Your assignment:
Copy out the entries below exactly as they stand, but only from the line containing "118 (113, 1838)" through the line containing "90 (164, 1824)".

Available data:

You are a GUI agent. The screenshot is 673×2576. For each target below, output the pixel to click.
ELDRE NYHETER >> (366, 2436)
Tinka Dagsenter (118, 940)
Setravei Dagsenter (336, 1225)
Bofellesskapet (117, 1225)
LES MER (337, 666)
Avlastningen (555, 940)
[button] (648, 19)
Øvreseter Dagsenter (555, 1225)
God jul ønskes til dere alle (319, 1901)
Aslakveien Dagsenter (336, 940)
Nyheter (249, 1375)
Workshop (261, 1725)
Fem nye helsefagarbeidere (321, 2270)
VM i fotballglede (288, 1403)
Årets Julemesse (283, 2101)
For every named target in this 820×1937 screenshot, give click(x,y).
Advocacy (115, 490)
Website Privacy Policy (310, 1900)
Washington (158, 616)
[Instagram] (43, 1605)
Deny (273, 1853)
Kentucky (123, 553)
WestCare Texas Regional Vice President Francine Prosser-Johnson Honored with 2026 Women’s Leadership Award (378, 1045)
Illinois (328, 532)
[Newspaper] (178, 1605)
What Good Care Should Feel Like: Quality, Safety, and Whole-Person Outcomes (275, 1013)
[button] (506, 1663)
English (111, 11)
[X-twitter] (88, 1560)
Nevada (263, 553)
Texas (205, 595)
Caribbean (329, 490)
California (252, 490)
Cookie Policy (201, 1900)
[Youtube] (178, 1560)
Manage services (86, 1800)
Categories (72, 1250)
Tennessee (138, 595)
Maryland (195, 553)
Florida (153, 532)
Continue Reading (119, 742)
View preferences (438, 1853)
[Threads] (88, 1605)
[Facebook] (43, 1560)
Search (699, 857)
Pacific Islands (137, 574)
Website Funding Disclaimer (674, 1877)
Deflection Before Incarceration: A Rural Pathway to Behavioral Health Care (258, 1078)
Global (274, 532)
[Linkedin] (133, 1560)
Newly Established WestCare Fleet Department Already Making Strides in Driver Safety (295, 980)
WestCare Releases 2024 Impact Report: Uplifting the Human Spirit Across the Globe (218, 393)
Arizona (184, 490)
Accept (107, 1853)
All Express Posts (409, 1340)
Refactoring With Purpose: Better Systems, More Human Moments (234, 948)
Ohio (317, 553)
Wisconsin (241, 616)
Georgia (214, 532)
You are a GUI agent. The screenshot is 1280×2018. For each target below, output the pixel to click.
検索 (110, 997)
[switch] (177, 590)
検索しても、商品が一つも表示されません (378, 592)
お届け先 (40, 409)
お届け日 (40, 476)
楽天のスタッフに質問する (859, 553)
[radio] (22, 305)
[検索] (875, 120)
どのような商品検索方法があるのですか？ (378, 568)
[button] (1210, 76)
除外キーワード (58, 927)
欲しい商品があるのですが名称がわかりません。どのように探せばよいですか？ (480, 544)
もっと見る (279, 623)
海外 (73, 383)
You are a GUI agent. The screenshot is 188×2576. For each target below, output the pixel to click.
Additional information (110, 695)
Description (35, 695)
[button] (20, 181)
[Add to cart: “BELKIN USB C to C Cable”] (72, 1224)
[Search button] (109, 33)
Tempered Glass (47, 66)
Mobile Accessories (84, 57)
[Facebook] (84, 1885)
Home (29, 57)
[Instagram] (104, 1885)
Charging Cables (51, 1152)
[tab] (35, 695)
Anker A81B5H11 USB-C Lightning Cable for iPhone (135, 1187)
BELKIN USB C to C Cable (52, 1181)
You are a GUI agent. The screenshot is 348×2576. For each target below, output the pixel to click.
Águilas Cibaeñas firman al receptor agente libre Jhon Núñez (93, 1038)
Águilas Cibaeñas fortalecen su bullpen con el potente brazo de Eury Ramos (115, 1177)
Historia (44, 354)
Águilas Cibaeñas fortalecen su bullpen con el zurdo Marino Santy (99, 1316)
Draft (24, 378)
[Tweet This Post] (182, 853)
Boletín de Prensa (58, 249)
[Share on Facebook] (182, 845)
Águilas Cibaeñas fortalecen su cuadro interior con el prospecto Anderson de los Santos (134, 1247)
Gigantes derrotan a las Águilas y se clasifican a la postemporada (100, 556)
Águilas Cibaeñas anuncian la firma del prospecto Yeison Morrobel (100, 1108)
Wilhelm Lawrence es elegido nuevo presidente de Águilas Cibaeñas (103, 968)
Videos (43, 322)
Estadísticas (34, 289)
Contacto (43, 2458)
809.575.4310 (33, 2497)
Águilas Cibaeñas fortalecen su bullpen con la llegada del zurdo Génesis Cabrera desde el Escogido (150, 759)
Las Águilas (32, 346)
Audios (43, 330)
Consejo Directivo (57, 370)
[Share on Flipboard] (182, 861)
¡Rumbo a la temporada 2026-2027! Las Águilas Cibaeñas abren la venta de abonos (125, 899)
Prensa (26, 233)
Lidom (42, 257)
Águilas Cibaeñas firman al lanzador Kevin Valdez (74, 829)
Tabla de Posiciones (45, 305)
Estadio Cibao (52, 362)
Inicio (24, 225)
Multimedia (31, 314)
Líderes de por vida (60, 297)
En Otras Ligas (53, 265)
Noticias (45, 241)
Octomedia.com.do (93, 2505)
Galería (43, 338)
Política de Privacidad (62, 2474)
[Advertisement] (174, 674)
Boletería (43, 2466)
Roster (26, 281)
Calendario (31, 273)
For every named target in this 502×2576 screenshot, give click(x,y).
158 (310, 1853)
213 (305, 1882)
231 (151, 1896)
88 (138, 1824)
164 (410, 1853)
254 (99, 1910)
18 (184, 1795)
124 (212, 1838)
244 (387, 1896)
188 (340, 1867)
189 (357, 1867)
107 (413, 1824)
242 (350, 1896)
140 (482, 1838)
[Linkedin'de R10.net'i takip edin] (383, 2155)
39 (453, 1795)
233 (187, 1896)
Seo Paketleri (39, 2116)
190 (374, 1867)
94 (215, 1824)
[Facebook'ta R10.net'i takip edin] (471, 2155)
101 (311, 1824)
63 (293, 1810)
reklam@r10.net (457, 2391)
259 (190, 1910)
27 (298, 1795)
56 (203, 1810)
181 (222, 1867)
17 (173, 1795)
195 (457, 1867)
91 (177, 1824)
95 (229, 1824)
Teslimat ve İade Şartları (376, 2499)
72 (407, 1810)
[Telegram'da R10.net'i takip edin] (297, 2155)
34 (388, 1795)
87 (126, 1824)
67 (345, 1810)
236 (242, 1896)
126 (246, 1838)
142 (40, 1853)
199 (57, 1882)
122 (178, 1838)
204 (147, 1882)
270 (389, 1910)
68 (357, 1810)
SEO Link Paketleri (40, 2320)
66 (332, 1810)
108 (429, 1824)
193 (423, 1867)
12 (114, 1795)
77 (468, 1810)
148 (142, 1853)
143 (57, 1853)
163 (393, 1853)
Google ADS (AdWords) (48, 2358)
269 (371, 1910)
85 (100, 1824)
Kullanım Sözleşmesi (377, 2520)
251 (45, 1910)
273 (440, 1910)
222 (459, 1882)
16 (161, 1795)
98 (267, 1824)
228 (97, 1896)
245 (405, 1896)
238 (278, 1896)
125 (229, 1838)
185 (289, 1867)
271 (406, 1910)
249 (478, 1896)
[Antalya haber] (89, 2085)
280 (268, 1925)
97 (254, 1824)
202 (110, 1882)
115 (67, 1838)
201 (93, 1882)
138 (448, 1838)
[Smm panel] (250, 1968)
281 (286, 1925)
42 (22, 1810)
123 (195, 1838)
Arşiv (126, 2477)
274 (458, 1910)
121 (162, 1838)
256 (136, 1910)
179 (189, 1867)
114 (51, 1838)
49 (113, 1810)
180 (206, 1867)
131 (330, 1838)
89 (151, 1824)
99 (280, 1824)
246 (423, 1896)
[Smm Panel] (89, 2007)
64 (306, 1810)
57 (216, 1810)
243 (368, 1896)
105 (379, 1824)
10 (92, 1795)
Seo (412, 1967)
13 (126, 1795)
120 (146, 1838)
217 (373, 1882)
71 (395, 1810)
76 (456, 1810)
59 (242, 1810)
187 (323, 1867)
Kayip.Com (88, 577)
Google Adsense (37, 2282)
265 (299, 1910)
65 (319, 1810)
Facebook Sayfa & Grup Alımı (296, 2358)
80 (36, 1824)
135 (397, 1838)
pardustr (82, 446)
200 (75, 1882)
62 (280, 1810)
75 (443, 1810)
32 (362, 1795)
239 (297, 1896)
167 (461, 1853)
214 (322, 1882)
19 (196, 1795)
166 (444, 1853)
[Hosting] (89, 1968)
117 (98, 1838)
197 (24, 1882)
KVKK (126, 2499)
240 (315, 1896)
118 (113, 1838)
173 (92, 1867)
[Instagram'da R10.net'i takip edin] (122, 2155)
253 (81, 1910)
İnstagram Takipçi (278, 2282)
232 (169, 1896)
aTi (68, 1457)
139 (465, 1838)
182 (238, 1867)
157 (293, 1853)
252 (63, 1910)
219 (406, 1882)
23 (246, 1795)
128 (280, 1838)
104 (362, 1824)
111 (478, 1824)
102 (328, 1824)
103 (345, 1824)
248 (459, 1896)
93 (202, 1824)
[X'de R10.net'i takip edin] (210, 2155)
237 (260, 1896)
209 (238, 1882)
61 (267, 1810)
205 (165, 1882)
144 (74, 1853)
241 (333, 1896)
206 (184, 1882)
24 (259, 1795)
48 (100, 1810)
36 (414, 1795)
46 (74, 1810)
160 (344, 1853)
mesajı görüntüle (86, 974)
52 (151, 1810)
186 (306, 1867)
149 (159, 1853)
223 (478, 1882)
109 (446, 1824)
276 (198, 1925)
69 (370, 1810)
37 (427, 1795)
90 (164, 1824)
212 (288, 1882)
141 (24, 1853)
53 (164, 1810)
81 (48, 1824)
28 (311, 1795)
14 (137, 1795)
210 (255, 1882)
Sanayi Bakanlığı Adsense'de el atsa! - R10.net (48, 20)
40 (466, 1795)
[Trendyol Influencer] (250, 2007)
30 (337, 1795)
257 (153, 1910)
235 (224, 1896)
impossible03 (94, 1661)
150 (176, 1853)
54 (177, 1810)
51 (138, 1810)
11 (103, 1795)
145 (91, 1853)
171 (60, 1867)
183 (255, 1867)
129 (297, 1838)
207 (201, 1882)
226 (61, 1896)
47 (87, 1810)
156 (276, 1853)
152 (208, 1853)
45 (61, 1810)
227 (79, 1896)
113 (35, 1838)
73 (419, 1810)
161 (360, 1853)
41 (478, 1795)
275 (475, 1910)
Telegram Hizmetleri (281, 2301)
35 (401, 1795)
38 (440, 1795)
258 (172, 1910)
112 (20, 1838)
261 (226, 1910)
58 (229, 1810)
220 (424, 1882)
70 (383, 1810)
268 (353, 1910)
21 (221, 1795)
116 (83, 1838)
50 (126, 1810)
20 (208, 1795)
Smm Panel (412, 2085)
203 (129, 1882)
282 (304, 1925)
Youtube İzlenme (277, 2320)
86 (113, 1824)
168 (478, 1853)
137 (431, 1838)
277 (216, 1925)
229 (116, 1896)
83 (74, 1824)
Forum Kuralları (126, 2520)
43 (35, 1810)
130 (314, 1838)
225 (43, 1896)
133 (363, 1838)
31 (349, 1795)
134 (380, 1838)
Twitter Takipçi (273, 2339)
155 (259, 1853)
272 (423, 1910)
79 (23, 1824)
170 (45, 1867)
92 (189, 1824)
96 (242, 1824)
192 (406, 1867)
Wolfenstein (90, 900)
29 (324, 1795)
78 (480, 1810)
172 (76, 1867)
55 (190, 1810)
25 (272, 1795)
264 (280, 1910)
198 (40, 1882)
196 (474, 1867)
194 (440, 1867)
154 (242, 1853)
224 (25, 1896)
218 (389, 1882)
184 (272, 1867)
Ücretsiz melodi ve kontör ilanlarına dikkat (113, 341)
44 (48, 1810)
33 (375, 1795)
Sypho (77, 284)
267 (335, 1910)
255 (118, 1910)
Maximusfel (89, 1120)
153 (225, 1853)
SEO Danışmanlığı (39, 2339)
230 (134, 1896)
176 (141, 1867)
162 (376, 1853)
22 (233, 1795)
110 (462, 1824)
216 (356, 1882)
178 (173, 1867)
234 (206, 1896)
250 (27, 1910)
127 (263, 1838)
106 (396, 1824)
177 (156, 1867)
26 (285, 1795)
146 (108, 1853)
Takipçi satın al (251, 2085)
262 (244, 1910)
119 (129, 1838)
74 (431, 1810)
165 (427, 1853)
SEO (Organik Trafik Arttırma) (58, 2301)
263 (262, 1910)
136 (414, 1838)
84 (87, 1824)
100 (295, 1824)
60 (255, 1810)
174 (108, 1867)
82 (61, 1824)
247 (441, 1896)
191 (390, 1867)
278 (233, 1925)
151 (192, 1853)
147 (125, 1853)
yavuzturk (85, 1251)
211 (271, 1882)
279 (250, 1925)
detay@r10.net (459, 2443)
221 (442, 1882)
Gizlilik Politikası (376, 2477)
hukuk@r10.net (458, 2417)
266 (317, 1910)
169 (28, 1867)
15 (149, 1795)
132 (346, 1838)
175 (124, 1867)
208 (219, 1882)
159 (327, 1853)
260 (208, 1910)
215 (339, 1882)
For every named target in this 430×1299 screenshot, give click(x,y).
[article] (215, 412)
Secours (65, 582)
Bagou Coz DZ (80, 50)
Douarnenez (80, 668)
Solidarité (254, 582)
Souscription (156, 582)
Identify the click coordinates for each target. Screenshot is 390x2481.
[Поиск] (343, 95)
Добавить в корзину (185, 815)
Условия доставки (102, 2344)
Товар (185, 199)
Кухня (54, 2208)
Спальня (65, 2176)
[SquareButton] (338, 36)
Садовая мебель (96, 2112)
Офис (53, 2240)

Written response:
118 (113, 1838)
173 (92, 1867)
[Instagram'da R10.net'i takip edin] (122, 2155)
253 (81, 1910)
İnstagram Takipçi (278, 2282)
232 (169, 1896)
aTi (68, 1457)
139 (465, 1838)
182 (238, 1867)
157 (293, 1853)
252 (63, 1910)
219 (406, 1882)
23 (246, 1795)
128 (280, 1838)
104 (362, 1824)
111 (478, 1824)
102 (328, 1824)
103 (345, 1824)
248 (459, 1896)
93 (202, 1824)
[X'de R10.net'i takip edin] (210, 2155)
237 (260, 1896)
209 (238, 1882)
61 (267, 1810)
205 (165, 1882)
144 (74, 1853)
241 (333, 1896)
206 (184, 1882)
24 (259, 1795)
48 (100, 1810)
36 (414, 1795)
46 (74, 1810)
160 (344, 1853)
mesajı görüntüle (86, 974)
52 (151, 1810)
186 (306, 1867)
149 (159, 1853)
223 (478, 1882)
109 (446, 1824)
276 (198, 1925)
69 (370, 1810)
37 (427, 1795)
90 (164, 1824)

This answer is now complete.